« À partir d’une histoire vraie »: cette simple mention avant le générique ouvrant le film suffirait à nous faire sortir de la salle. Elle parasite la fiction, l’affadit. Or la fiction peut encore dépasser la réalité, la transfigurer, comme on le voit avec ce roman de Louis-Philippe Dalembert, Avant que les ombres s’effacent. De Łódź à Haïti, en passant par Berlin et Paris, on traverse le siècle, les continents et les langues.
Louis-Philippe Dalembert, Avant que les ombres s’effacent. Sabine Wespieser, 296 p., 21 €
On est à Port-au-Prince en janvier 2010. Le séisme qui a dévasté l’île d’Haïti a suscité des élans de solidarité. Parmi celles et ceux qui sont venus prêter main-forte aux secouristes, une jeune femme rousse, Deborah. Elle est née en Israël, est la petite-fille de Ruth Schwartzberg, exilée allemande ayant quitté Berlin pour la Palestine en 1938. Assise dans la véranda, elle écoute les récits de Ruben, neveu de Ruth. Il a quitté Berlin un peu plus tard, a trouvé refuge à Haïti, après qu’un décret-loi a permis à un grand nombre de Juifs menacés par le régime nazi de venir dans l’île. Mais le voyage de Ruben a été plus long, plus incertain, constitué de péripéties qu’on peut qualifier de romanesques, à ceci près qu’elles appartiennent à l’Histoire du XXe siècle. Et, on peut hélas le dire, à celle du XXIe. Ruben n’aime pas trop évoquer le passé. Il ne fréquente pas « la piste boueuse de cette singulière mémoire ». Il a fallu que Sara insiste pour qu’il dise à ses propres enfants d’où il venait. Au nom de son identité haïtienne, aussi : « Ici, tout le monde vient d’ailleurs […] Les racines des uns se sont entremêlées à celles des autres pour devenir un seul et même tronc. Aux multiples ramifications, certes, mais un tronc unique. À vouloir les dénouer, on risque le dessèchement du tronc tout entier ». On méditera, ici ou là, le propos du personnage de Louis-Philippe Dalembert.
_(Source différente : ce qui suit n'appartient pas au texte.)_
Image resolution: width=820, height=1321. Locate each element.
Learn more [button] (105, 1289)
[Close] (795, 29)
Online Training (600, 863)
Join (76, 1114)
Le voyage a commencé à Łódź [1] autour de la Première Guerre mondiale. Ruben nait en 1913 dans une famille juive typique : la mère, Judith, reste attachée à la tradition religieuse. Le père, Néhémiah, a déjà le nez tourné vers le monde moderne. L’oncle Joshua, alias Joe, évoque ses conquêtes féminines dans le Sentier parisien, où la famille pourrait s’établir puisque, on le sait, on peut être « heureux comme Dieu en France » (en yiddish, dans le texte de Dalembert). Ce sera Berlin, quartier de Charlottenburg, où jusqu’à l’arrivée de Hitler on vit paisiblement et on développe le petit atelier de fourreur.
Dalembert raconte la nuit terrible, celle qui changera tout à l’existence des Juifs en Allemagne. Le 9 novembre 1938, les nazis et leurs séides brisent les vitrines, incendient les synagogues, agressent les passants et les promeneurs des quartiers juifs de Berlin. Ruben, jeune médecin qui travaille dans un hôpital, et son oncle Joe ont juste le temps de se réfugier dans une voiture conduite par des membres de la légation haïtienne dans la capitale allemande. C’est un signe du destin, une deuxième rencontre. La première s’était produite quand Ruben était encore enfant : la lecture de De l’égalité des races humaines, réponse d’un essayiste haïtien au fameux essai de Gobineau prétendant le contraire. Les Schwarzberg ont compris : Salomé, sœur de Ruben, part à New York avec Jürgen, son jeune époux. Les parents les accompagnent, ainsi que la grand-mère, que Ruben appelle toujours « Bobe » – terme qui la désigne dans la langue yiddish. Ruth fait son « alyah ». Le jeune médecin est arrêté dans le port de Hambourg, envoyé avec son oncle Joe à Buchenwald où il rencontre un certain Johnny, qui se dit américain. Il sortira du camp, arrivera à Paris, enfin. Au Bal Nègre, il rencontre des compatriotes de Johnny, pas plus américain que cela, et poète comme bien des exilés haïtiens. Il est accueilli par Ida Faubert, une poétesse habitant cette même rue Blomet que fréquentaient Desnos, Masson et Leiris, et à partir de là…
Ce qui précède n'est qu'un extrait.